ハッとして顔をあげたイオナが見たのは、胸ぐらを捕まれ宙に浮く一人の作業員と、その人を片腕で持ち上げるゾロの横顔。
「ちょっとした冗談っすよ…」
苦し紛れに宙に浮いたまま言う作業員。彼はイオナに向かって「な?」と同意を求める。しかし、その態度が更にゾロの神経を逆撫でした。
「お前は冗談で女をビビらせんのか?」
「いや、それは…」
首がしまっているのだろう。セクハラ作業員の顔がどんどん顔が赤くなる。それでもゾロは腕の力を緩める気はないらしい。
飲み物を飲みつつ雑談をしていた他の作業員たちも、殺伐とした雰囲気によって雑談をやめ、その中心にいるイオナはおろおろする。
そこで止めに入ったのは鼻の長い青年だった。
「おいゾロ。やめろって。イオナちゃんが怖がってるだろ。」
気の弱そうな、どこか躊躇いの混じる口調。さらに火に油を注ぐことになるのではとイオナは顔を青くするが、ゾロは彼の声に無言で従った。

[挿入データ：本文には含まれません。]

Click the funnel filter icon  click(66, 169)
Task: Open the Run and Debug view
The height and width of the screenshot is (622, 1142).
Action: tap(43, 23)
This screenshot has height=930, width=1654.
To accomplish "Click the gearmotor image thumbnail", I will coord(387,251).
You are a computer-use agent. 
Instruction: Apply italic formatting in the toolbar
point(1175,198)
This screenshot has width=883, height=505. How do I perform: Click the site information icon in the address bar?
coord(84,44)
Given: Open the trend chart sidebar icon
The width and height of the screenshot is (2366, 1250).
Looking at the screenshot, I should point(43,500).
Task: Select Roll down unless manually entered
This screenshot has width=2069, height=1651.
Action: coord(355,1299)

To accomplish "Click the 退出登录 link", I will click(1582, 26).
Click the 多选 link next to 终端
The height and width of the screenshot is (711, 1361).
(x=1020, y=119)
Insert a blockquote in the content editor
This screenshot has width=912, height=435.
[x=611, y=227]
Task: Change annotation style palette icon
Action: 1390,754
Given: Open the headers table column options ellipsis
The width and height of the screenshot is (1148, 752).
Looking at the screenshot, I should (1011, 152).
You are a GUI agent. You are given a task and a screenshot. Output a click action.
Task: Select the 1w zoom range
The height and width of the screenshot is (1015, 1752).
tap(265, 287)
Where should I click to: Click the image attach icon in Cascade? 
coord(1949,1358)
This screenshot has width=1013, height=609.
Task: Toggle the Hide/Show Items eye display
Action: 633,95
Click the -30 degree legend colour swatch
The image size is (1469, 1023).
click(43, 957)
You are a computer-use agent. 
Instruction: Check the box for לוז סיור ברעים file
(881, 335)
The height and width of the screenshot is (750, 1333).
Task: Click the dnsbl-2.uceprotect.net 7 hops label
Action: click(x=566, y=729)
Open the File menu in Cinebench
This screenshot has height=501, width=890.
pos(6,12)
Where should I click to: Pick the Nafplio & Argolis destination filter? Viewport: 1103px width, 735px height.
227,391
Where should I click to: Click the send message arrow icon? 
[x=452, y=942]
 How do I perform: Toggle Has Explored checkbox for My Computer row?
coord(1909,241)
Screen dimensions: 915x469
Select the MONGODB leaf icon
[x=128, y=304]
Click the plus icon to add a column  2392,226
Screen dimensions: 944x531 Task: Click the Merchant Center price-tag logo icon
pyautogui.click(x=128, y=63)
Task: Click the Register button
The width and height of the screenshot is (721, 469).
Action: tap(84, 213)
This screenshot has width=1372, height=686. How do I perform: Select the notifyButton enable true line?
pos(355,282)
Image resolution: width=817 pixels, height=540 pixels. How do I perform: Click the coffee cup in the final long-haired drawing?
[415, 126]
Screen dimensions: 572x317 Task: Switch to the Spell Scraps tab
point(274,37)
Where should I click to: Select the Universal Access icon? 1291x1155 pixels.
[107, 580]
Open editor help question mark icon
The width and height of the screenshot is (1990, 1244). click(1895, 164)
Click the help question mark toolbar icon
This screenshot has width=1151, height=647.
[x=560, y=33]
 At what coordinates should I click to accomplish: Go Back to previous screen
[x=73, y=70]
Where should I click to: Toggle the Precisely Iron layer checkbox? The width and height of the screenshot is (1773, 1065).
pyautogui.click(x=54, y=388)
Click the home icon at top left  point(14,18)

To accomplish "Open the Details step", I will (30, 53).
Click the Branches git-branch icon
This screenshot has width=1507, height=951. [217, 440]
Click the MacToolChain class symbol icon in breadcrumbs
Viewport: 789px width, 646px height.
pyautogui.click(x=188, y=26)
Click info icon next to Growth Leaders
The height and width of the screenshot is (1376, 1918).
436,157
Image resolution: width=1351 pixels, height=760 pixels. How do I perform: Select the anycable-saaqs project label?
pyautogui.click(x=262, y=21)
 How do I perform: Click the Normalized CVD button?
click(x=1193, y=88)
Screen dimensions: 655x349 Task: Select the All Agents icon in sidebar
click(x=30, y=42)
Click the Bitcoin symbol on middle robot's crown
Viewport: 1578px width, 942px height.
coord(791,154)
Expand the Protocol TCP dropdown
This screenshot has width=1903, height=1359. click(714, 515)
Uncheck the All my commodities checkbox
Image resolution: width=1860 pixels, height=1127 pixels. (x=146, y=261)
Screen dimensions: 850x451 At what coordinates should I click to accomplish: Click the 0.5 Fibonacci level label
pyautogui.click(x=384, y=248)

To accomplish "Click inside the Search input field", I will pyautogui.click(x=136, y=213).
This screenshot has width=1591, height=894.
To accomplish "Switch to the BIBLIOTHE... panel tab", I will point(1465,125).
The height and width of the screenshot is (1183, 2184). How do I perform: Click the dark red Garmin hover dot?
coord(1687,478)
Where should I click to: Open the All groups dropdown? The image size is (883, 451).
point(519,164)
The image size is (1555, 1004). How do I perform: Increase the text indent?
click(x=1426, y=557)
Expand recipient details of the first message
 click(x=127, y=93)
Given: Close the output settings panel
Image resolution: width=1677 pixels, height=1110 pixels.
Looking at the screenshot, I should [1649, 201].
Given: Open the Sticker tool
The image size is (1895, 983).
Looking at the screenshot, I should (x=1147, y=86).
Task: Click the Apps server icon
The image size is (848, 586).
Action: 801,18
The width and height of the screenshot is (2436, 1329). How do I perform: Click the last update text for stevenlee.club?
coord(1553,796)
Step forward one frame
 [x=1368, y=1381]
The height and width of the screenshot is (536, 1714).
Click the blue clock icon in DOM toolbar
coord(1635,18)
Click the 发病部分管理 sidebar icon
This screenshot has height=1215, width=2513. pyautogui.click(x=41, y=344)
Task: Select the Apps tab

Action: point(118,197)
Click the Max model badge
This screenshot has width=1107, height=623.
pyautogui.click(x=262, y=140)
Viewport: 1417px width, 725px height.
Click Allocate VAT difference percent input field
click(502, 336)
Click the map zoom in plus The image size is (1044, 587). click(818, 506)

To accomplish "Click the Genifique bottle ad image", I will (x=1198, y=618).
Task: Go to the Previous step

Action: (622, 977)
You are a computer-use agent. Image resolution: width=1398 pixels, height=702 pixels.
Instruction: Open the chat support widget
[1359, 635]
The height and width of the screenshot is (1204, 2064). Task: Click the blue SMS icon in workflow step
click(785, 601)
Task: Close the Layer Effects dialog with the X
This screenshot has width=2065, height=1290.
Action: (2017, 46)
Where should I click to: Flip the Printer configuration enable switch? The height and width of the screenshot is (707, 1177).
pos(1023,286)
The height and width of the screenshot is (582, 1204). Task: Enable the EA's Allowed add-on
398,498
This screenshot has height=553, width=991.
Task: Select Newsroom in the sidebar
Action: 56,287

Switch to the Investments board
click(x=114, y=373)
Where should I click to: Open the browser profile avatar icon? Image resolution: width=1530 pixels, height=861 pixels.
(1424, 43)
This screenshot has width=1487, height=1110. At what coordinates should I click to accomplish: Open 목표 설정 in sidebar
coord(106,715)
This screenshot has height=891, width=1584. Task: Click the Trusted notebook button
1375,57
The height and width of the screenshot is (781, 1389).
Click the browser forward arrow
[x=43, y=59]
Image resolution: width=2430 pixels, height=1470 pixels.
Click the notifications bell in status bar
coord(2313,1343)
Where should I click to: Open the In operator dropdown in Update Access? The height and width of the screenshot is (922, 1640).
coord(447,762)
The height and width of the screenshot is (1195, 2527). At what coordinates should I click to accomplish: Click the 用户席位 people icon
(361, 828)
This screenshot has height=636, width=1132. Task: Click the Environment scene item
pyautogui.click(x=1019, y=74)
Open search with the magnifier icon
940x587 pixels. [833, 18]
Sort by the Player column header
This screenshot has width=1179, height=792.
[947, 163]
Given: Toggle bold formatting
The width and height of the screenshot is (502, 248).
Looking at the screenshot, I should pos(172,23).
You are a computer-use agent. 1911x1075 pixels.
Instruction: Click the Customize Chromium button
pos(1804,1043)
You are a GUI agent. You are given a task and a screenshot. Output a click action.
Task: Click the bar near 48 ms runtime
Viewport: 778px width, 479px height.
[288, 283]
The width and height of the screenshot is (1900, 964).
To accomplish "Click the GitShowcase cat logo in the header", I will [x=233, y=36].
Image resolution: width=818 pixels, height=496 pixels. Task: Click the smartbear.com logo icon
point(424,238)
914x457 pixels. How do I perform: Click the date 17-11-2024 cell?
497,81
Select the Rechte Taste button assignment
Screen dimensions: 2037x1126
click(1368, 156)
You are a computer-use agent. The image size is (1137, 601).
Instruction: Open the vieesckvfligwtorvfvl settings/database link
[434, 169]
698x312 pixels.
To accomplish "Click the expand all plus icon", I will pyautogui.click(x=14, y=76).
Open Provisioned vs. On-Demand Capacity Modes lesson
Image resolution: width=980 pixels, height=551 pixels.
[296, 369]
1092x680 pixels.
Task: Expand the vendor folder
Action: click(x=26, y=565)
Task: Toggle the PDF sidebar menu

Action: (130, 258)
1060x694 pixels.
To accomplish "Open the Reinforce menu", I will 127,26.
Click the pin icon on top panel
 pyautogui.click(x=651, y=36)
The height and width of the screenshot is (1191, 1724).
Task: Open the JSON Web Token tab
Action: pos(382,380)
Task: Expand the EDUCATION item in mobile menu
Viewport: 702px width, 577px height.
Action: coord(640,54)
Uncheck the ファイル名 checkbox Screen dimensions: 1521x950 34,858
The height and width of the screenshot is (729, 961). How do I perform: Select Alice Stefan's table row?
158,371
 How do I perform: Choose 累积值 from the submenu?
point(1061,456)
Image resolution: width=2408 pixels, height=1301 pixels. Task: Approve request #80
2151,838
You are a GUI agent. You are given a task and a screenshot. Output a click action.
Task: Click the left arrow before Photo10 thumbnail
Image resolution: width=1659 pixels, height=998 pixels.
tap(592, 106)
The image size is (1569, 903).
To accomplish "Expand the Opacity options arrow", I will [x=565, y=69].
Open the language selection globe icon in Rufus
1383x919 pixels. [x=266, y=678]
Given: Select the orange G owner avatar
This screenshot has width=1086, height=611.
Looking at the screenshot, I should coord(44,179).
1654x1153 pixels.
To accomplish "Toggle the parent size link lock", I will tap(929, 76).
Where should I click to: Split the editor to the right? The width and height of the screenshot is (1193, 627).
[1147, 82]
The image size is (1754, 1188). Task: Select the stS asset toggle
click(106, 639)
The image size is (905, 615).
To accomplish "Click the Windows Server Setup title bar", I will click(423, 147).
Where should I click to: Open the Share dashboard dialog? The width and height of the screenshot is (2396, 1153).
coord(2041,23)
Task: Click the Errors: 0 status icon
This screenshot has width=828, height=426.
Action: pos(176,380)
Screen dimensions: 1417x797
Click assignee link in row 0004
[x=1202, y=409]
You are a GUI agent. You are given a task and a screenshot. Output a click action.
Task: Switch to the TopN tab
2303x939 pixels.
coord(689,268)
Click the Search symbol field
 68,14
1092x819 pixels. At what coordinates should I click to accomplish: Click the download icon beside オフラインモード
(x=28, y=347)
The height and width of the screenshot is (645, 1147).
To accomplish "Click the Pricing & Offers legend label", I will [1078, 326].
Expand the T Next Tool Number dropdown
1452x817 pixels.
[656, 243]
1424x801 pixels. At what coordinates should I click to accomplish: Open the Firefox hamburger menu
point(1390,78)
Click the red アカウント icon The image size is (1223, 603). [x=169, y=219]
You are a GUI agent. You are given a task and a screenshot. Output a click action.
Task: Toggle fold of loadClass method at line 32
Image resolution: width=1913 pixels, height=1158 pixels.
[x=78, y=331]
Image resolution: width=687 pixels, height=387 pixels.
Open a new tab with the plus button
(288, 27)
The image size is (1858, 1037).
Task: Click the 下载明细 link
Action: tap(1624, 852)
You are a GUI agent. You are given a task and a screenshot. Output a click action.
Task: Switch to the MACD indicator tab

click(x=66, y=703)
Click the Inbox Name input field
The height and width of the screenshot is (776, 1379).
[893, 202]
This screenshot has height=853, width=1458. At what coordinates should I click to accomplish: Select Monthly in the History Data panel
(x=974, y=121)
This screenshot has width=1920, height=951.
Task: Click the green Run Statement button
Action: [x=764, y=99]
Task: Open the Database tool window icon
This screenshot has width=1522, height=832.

掴まれていた胸ぐらを荒っぽく離されたセクハラ作業員は、ドサリと尻餅をつき、同時に噎せこむ。
小さく舌打ちをしてゾロはその場を離れたが、イオナは立ち尽くしたまま。状況が状況だっただけに、どうしていいのかわからない。
仲裁に入った青年が、セクハラ作業員に手を差し出す。それを彼は拒むと、気だるげに立ち上がり、トゲのある視線をイオナへと向けた。